The formulation according to the present invention is obtained according to the following process:

• • a) providing an aqueous solution of at least one modified food starch, a glucose syrup and sucrose;
  • b) adding the carotenoid to the solution of step a) hereby obtaining a suspension;
  • c) milling the suspension of step b) until the following particle size distribution of the milled carotenoid is reached:
    • D [3,2] in the range of from 0.6 to 1.5 μm and D [v, 0.5] in the range of from 1.1 to 3.5 μm, both D values as measured by laser diffraction (Malvern Instruments Ltd, Malvern, UK, Mastersizer 3000) according to the Fraunhofer scattering model;
  • d) spray-granulating the suspension of step c) to obtain the solid formulation according to the present invention;
    • whereby a water-soluble antioxidant (preferably being sodium ascorbate) is added during the process.

Optionally a pH adjustment to a pH in the range of from 2.5 to 4.0 (preferably in the range of from 2.9 to 3.5) may be carried out after step c). In a preferred embodiment of the present invention this pH adjustment step is carried out.

By this process a solid formulation in form of granules is obtained. These granules have preferably the following particle size distribution:

D [3,2] in the range of from 200 to 300 μm (preferably in the range of from 230 to 270 m), D [v, 0.5] in the range of from 220 to 320 μm (preferably in the range of from 240 to 290 μm), both D values as measured by laser diffraction (Malvern Instruments Ltd, Malvern, UK, Mastersizer 3000) according to the Fraunhofer scattering model.

In a preferred embodiment of the present invention step d) is carried out by drying the suspension obtained in step c) by fluid-bed granulation.

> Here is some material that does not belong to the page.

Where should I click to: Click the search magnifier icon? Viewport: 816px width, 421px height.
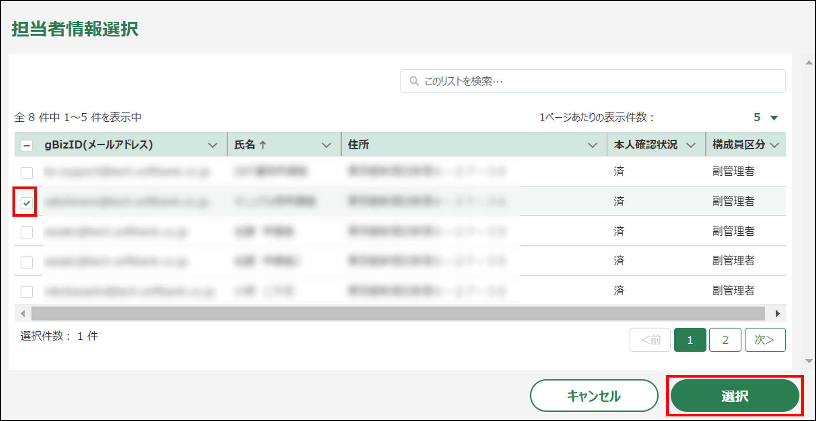[x=414, y=81]
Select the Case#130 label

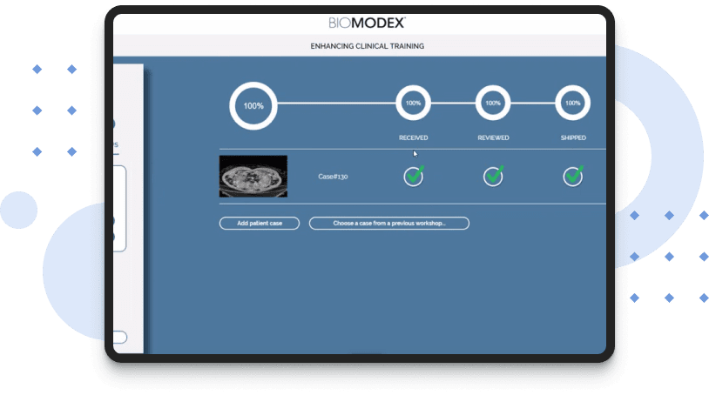click(x=334, y=177)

Advantages of the Formulation and Tablets of the Present Invention

The solid formulation of the present invention has an excellent flowability so it can be easily added in the manufacturing process of tablets.

The formulation of the present invention shows especially a flowability of at least 100 g/min through an orifice with a diameter of 5 mm, and/or a flowability of at least 250 g/min through an orifice with a diameter of 7 mm and/or a flowability of at least 500 g/min through an orifice with a diameter of 9 mm and/or a flowability of at least 700 g/min through an orifice with a diameter of 10 mm and/or a flowability of at least 2000 g/min through an orifice with a diameter of 15 mm.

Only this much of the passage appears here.